[From OPERA, December 2014, pp. 1572-3]
At a time
when Haydn seems increasingly sidelined in the concert hall—at least in
Britain, where not a single work of his was programmed in the 2014 BBC Proms—we
should welcome any opportunity to hear one of his 15 operas. It’s just a shame,
then, that despite ETO’s best (and arguably slightly excessive) efforts, his Il
mondo della luna proved so forgettable on the first night of the company’s
autumn season. There’s plenty of charming music, of course, the Act 2 finale in
particular, but it does nothing to flesh out the entirely conventional
characters of Carlo Goldoni’s libretto, two of which, including the castrato
role of Ernesto, had in any case been quietly excised from ETO’s show
(performed in James Conway’s witty translation). It’s also a work that betrays the
circumstances of its commission in every bar: as a jolly entertainment composed
to celebrate an Esterházy family wedding in 1777, it’s a comedy that’s all
molar and no incisor.
Perhaps
acknowledging its deficiencies, the company had engaged Cal McCrystal (whose
credits include being Physical Comedy Director for the National Theatre’s One
Man, Two Guvnors) to squeeze the laughs out of the material—and then pile
on plenty more on top.
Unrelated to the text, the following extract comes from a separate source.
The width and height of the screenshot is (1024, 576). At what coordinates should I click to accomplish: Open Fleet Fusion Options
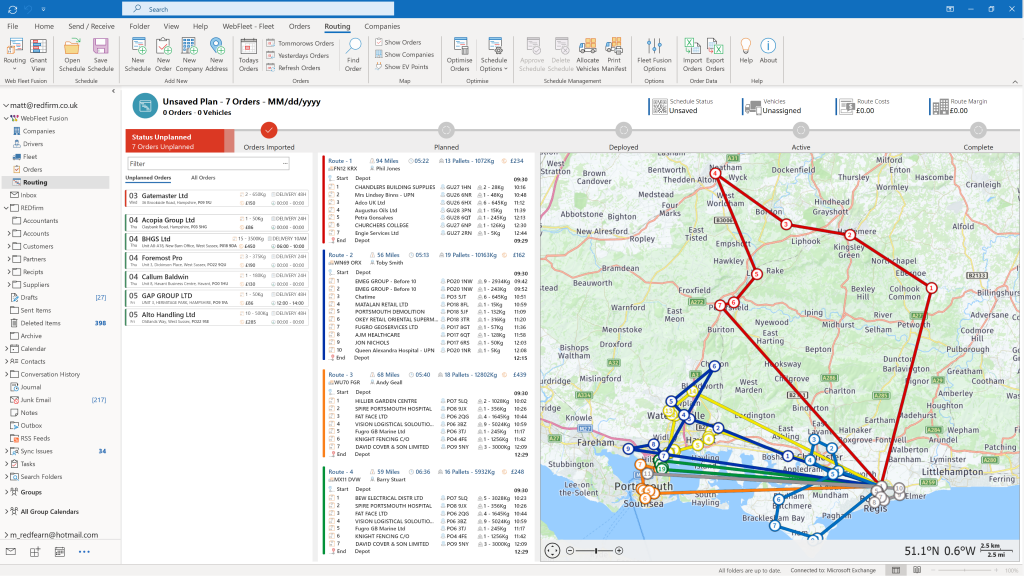click(x=654, y=46)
As such, with a cast giving its all, and attractive
designs by takis—a Baroque garden that gave much scope for visual gags, and
which was draped in white for the ‘moon’ in Act 3, plus lots of imaginative
lunar costumes—there was no denying that there was a full evening’s worth of
clowning around, even if, by the second half at least, I’d started to feel
immune.
The whole
thing would have been a lot less convincing, however, had it not been delivered
by singers so clearly having a great deal of fun, right from an
introduction—containing an account of the action, as well as gentle mocking of
the cast—by the tenor Ronan Busfield. He also bore a great deal of the comic
burden as the servant Cecco, which drew attention away from some eminently
decent singing. As his boss, the quack astronomer Ecclitico, Christopher Turner
sang and acted with relish. Andrew Slater brought easy volume and plenty of
comic bluster to the duped Buonafede. Jane Harrington, as Clarice (the two
daughters for Buonafede in the original were here amalgamated into one) didn’t
quite have the agility for all of Haydn’s demands, but sang with spirit, as did
Martha Jones as Lisetta, Buonafede’s predictably spunky maid.
Christopher
Bucknall managed to highlight some of the score’s delights, which mainly
featured the mellifluous wind soloists of the period-instrument Old Street
Band; the string playing was occasionally a little raw, but buoyant and lively.